R273 PRIA Fee Category
PRIA 4 Fee Determination Decision Tree:
Amend Conventional Registration - New Use - Seed Treatment
Below is the fee for your selected Fee Category for Fiscal Years 2020-2021
|Action Code||Description||FY'20-FY'21 Fee||Decision Time (months)|
|R273||Additional use; seed treatment; limited uptake into Raw Agricultural Commodities; includes crops with established tolerances (e.g., for soil or foliar application); includes food and/or non-food uses (3) (4)||$52,968||12|
Do you plan to request either of the following types of waivers?
|50% waiver||You pay ---->>>>>||$26,484|
|75% waiver||You pay ---->>>>>||$13,242|
To pay the fee shown above, go to Paying PRIA Application Fees web page and follow the instructions.
|Action Code Interpretation|
An application that proposes an additional seed treatment use only for any U.S. registered active ingredient for food use or non-food use seed treatment that is not expected to result in residues above already set tolerance levels in raw agricultural commodities. In order for a seed treatment to be considered in this category when proposed for seed treatment use on a food crop, data from a radiotracer study must be available showing limited uptake of residues (radioactivity) from treated seed into the aerial portion of the growing crop. Guidance is available at https://19january2021snapshot.epa.gov/test-guidelines-pesticides-and-toxic-substances/series-860-residue-chemistry-test-guidelines)
If residues occur in the aerial portion of the plant that require the establishment of a new tolerance or modification of an existing tolerance, or if there is no data available to make this determination, the seed treatment falls into a different category. Examples of food uses are corn, soybean, and wheat.

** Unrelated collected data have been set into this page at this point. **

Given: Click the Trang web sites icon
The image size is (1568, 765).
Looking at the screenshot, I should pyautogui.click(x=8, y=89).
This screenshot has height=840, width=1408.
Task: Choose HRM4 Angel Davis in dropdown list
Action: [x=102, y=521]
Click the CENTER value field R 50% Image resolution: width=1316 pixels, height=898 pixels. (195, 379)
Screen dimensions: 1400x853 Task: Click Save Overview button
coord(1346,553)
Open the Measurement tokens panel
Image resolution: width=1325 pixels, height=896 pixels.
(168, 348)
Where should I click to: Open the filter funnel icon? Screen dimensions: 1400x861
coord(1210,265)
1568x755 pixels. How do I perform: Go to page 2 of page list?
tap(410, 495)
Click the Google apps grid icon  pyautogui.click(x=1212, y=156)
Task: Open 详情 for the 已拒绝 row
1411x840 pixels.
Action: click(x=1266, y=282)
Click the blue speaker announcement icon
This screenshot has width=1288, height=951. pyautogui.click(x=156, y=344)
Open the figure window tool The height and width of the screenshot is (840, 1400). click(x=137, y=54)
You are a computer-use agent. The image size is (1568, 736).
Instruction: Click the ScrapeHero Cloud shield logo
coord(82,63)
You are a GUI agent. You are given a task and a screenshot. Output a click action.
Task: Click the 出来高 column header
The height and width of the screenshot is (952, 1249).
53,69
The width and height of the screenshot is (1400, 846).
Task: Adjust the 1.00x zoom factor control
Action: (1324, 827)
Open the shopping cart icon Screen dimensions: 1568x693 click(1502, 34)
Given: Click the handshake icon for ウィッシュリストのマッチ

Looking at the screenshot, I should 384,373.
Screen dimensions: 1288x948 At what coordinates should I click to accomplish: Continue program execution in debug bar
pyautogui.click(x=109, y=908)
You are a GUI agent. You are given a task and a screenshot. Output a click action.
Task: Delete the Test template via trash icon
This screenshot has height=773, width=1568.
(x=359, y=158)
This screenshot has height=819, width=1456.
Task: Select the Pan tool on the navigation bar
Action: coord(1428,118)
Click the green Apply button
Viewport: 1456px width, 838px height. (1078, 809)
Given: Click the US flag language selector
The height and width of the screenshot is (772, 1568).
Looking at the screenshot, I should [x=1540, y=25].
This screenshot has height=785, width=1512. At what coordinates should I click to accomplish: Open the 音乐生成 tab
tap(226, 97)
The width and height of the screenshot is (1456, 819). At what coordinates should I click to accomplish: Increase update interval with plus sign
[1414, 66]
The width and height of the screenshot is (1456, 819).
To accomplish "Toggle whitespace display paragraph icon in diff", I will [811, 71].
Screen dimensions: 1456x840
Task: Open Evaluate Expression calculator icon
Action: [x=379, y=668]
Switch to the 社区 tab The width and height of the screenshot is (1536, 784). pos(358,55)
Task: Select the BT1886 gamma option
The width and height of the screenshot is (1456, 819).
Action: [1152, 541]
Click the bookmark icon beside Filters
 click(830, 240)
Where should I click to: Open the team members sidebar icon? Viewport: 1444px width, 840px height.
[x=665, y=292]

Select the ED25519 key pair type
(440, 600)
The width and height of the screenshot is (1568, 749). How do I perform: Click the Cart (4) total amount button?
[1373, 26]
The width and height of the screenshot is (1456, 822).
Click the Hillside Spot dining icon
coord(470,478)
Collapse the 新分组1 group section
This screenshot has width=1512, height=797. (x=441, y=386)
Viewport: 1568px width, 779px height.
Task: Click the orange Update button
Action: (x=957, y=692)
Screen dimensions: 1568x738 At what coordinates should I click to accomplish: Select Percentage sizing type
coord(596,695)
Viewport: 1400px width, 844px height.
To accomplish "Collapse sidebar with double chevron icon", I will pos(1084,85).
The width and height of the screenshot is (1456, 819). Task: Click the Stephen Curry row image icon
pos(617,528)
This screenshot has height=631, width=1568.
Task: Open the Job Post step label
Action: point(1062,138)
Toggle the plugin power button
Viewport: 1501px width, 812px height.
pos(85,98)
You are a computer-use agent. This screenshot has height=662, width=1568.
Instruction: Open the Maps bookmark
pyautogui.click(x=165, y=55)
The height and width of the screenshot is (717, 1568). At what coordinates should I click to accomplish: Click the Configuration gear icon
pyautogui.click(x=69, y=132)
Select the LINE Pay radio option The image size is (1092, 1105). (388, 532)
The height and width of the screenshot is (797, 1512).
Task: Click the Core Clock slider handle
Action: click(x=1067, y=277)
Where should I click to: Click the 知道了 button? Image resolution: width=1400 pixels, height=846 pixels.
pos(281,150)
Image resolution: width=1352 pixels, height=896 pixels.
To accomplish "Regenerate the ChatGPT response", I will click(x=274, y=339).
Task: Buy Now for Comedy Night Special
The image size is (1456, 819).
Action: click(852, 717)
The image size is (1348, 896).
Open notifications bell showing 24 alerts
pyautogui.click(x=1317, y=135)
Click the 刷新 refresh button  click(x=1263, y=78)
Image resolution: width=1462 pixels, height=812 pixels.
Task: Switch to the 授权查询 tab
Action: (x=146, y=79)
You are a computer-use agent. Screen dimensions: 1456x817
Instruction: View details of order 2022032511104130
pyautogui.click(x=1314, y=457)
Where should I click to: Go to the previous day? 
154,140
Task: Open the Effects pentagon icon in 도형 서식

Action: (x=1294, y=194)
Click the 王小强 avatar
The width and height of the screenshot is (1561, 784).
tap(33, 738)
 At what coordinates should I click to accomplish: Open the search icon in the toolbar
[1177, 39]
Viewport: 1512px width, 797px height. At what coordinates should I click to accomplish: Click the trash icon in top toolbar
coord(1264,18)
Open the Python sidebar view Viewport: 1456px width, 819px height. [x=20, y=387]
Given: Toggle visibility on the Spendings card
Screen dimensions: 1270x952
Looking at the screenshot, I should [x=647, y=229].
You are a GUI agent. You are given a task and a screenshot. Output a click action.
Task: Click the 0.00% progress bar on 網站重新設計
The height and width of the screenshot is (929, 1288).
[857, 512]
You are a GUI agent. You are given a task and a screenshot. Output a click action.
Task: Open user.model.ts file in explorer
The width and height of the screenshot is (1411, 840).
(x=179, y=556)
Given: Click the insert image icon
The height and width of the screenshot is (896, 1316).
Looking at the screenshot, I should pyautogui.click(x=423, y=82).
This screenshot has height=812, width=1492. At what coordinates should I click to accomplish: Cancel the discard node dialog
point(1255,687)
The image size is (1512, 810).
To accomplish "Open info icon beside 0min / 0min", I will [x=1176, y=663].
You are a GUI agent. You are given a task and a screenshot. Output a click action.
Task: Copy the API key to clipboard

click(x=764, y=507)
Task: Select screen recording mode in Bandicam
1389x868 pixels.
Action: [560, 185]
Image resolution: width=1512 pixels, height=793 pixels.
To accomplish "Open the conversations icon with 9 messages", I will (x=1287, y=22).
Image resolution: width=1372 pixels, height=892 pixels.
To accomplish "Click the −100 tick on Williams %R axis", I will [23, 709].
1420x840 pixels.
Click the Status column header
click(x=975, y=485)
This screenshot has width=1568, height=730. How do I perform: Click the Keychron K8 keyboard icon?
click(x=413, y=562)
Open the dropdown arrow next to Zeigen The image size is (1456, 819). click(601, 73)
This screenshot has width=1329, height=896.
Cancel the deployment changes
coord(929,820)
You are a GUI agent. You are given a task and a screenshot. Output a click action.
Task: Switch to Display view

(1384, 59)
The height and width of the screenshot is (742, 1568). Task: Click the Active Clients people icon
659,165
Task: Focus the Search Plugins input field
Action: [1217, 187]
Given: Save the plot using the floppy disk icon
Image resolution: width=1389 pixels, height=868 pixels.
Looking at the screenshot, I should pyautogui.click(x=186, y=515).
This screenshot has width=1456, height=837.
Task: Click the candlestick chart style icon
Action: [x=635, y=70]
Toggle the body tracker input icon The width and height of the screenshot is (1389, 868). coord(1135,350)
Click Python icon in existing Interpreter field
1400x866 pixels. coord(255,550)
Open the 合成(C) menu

If a seed treatment use is proposed on ornamental seed or other non-food use seed treatments, then the application would be in this category because it is known, without consideration of any data, that a tolerance is not required. The fee applies to each seed treatment use requested up to 5 uses (i.e. the fee for this category is multiplied by 4 if 4 seed uses are proposed). If a crop group or subgroup is requested, the fee is based on the number of representative crops in that group or subgroup that are not currently registered. If all of the representative crops have been registered, then requesting the crop group will count as one additional use. If a numerical tolerance needs to be established, the application does not belong in this category. If six or more seed treatment uses are being proposed, this is not the correct category (see R274).
All of the inerts used in the product must be approved for the applicable uses.
The Agency will provide the applicant with a pre-decisional determination 2 weeks prior to the PRIA decision review time due date which specifies any label changes that have to be made in order to grant the requested additional use registration. If the label issues cannot be resolved prior to the PRIA decision review time due date and if a PRIA due date time extension has not been agreed upon, then the Agency will issue to the applicant its regulatory decision with the specific label changes and supporting documentation on or just before the PRIA decision review time due date. At that time the applicant must either (a) agree to all of the label changes and submit a revised label that incorporates all of these label changes; or (b) does not agree with one or more of the label changes and request up to 30 days to reach agreement with the Agency and submit a revised label that incorporates all of the agreed upon label changes, which the Agency has 2 business days to review; or (c) withdraw the application without prejudice.
Amendment applications to add new use(s) to registered product labels are covered by the base fee for this category as long as they are all submitted in the same package. Each application for a new product submitted in this package and/or new inert approval, however, is subject to its own registration service fee. The only exception would be if the new use(s) were to be added only to a new product (no amendments to registered product labels in the application package) in which case the review of the one new product application would be covered by the base fee for the new uses.
Any new product or amendment to the proposed labeling, which contains the same new use(s), that is submitted subsequent to the submission of the new use application but prior to its decision review time expiration date, will be deemed a separate new use application subject to a separate fee and new decision review time.
If the applicant on his own initiative submits any additional information that was neither requested nor required by the Agency, after completion of the technical deficiency screening, and which does not itself constitute a covered registration application, the applicant will be charged an additional 25% of the full registration service fee for the new use application.
Finally, if the new use(s) application include non-food (indoor and/or outdoor) and food (outdoor and/or indoor) uses, the appropriate fee is due for each type of new use, and the longest decision review time applies to all of the new uses requested in the application.